Another issue is that the end use environment is also based on averages yet the world is full of extremes. Say that my widget is going inside of a laptop computer and I decide to use the metric for typical office temperatures. That’s all well and good, but that computer will see much more extreme conditions that that. It might sit on a car seat with the windows rolled up under the blazing desert sun, or be left in a trunk in the dead of winter. People are impatient and want their electronics to work under all conditions and they aren’t going to wait until the laptop reaches typical office temperature before they use it. What will the reliability be then? MTBF can’t give us a clue because even if extremes were considered (which would be rare) they would go into an average (environmental conditions) which is then averaged again (assumption of mean time between failures).
Think now of the bathtub curve with infant mortality. Is the MTBF based on whether the item has been screened to try to detect any items that would fall into that part of the curve? If that screening has been skipped then the average that the MTBF is based on would have the possibility of many items falling short of that.

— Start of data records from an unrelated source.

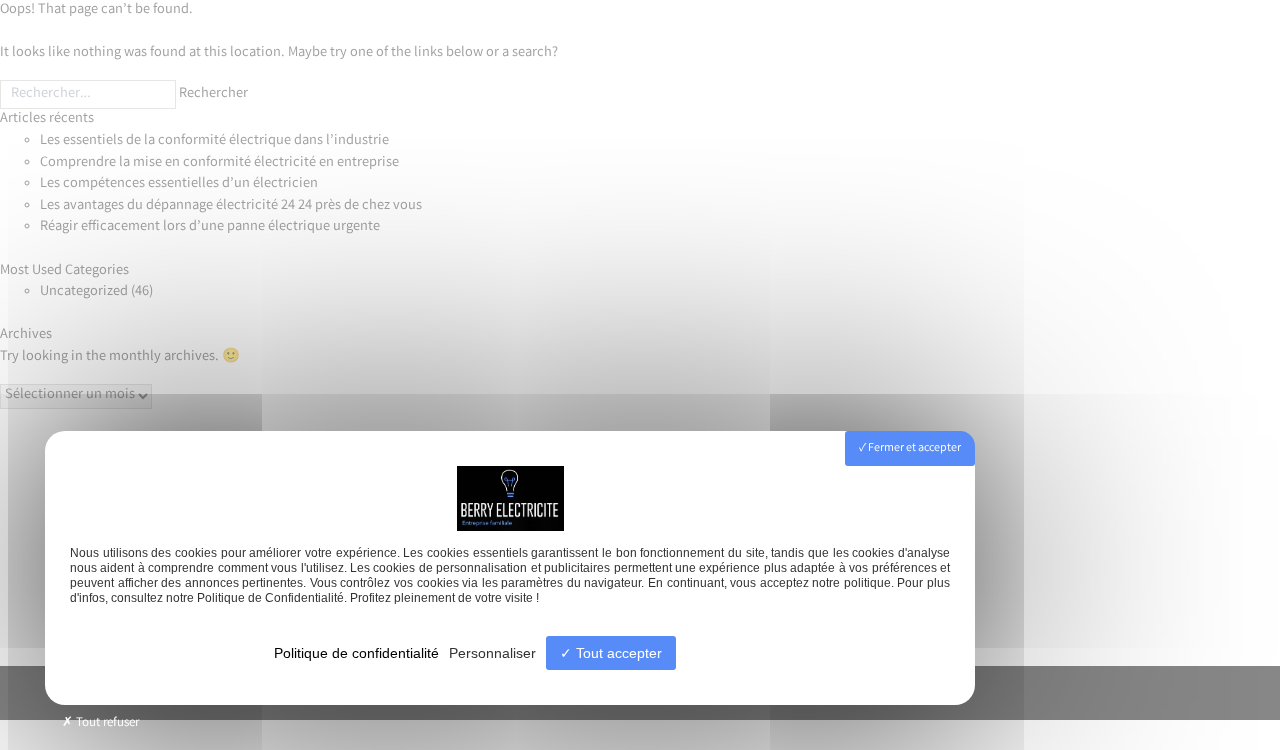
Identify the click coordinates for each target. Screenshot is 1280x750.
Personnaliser (492, 653)
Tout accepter (617, 653)
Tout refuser (106, 723)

MTBF is a probability, not a guarantee. It is based on assumptions. Then there is a confidence level on top of that which may be subjective and is an assumption. Then there is averaging instead of a range which leads to another assumption. Therefore we have an assumption (which could be flawed) based on an assumption (which could be subjective) based on an assumption of probability which is an educated guess which we will call engineering judgment.
Do you really want to gamble on a good guess?